The true horror of ivory hunting in northern Botswana is exhibited by a recently released distressing photograph of a butchered elephant. The image shot by a drone is titled ‘Disconnection’ and displays the bloody corpse of a cruelly mutilated African elephant with its severed trunk discarded next to it and its tusks torn out.

As per reports, poachers use chainsaws to brutally cut off the trunk and tusks of the powerful animals and dump the rest of the body behind.


The hard-hitting images were captured by photographer Justin Sullivan from Cape Town, South Africa who was filming for a private company in Botswana when he overheard rangers mention the poached elephant.

The 28-year-old said, “They said an elephant had just been poached and I asked to be taken to the site. On arrival, I used a drone to capture the image.

He elaborated, “The image is called ‘Disconnection’ – the perspective of the image gives context to the situation which you would never be able to see from the ground. The high angle looking top down shows isolation and highlights not only the physical disconnection of the animal, but our disconnection from the situation. The image has drawn a lot of attention. People have obviously reacted with mixed feelings of anger and sadness, especially with the recent lift on the hunting ban in Botswana, but this photo has driven some constructive dialogue around how we can promote more sustainable elephant conversation and solve our current ecological crisis.”

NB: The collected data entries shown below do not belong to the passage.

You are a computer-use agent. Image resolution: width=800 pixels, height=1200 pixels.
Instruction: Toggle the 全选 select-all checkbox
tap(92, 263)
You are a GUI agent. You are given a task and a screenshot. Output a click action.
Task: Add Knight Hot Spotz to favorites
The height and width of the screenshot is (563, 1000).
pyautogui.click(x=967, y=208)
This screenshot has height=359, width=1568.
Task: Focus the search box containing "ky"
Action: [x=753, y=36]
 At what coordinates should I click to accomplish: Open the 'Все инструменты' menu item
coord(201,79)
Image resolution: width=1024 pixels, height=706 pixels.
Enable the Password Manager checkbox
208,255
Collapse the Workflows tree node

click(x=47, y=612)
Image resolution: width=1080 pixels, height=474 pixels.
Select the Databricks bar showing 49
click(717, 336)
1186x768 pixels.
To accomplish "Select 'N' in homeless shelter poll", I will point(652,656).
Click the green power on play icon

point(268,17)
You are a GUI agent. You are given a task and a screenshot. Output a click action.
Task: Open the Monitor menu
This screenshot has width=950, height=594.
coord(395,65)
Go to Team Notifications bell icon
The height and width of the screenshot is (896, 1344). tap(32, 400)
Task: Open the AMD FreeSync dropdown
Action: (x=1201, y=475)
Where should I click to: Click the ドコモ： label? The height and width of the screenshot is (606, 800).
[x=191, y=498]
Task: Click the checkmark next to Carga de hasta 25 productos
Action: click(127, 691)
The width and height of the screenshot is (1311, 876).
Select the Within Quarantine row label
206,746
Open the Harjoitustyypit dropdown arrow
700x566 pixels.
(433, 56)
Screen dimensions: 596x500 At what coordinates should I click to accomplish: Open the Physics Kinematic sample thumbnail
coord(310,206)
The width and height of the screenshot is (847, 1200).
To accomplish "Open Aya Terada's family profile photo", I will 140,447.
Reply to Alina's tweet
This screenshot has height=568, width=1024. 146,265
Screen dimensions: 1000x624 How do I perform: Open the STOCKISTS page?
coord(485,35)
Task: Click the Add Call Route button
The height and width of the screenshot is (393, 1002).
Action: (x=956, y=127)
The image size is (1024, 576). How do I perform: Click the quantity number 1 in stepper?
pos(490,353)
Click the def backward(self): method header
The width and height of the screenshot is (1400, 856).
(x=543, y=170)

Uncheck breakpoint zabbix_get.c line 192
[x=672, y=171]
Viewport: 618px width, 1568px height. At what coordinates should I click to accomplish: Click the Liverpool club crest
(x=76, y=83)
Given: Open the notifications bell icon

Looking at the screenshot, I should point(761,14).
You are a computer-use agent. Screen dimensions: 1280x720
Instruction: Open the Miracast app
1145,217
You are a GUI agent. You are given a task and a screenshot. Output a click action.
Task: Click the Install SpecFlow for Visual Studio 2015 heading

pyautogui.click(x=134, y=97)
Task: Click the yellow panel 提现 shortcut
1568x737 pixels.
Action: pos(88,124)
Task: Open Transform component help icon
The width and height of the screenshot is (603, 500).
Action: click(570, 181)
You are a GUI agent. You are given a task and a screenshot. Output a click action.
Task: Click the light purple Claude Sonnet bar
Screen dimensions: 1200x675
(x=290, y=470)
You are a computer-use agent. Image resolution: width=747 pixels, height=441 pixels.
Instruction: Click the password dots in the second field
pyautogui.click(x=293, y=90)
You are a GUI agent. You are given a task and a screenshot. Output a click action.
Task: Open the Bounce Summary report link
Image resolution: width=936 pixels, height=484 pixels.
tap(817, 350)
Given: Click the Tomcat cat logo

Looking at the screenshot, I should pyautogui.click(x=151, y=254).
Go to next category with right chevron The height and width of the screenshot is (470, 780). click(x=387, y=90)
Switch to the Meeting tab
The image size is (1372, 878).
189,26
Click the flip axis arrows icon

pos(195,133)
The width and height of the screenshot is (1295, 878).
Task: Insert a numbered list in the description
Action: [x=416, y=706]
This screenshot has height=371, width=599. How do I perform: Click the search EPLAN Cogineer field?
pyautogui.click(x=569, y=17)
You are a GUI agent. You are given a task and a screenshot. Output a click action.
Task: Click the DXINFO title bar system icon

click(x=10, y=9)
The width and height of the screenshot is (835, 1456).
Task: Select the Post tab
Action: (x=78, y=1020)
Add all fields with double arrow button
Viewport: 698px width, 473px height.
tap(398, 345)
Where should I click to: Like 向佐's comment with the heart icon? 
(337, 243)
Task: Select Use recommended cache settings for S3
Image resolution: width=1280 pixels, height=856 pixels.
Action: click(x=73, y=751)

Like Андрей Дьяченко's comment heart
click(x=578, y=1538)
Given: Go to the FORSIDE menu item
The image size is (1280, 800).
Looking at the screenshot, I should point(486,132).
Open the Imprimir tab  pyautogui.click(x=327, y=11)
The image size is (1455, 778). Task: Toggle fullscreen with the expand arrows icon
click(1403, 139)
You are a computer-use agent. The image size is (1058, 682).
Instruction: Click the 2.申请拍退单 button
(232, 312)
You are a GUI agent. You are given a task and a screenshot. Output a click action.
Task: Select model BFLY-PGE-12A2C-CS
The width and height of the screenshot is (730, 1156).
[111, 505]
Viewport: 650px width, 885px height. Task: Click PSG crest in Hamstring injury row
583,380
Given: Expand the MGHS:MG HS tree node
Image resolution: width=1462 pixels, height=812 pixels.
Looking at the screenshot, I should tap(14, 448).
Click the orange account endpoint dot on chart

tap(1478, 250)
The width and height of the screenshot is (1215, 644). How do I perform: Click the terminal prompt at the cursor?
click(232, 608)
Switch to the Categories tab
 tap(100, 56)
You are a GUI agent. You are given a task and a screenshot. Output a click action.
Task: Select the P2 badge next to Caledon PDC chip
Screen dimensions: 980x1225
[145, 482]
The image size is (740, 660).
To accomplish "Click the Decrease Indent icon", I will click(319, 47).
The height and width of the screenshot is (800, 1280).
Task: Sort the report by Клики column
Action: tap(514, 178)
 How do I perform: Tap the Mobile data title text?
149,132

Justin’s incredibly raw and powerful photograph has been nominated for the prestigious Andrei Stenin International Press Photo Contest, which will be decided later this year.

A leading conservation group cautioned of an increase in elephant poaching in parts of Botswana. According to a report released last week, around 400 were killed across the country between 2017 and 2018. The research conducted by Elephants Without Borders, that was published in the Current Biology scientific journal also claims that pressure will be increased on Botswana, which courted international controversy last month with its announcement of lifting the ban on hunting.

The report stated, “This evidence suggests that ivory poaching on the scale of hundreds of elephants per year has been occurring in northern Botswana since 2017 or possibly earlier.”

Botswana, home to the highest number of elephants in Africa, had once been a haven for the pachyderms with ‘little poaching reported’ in a 2014 survey. But the latest reports reveal that the number of corpses in the northern part of the country has risen by a shocking 593% between 2014 and 2018.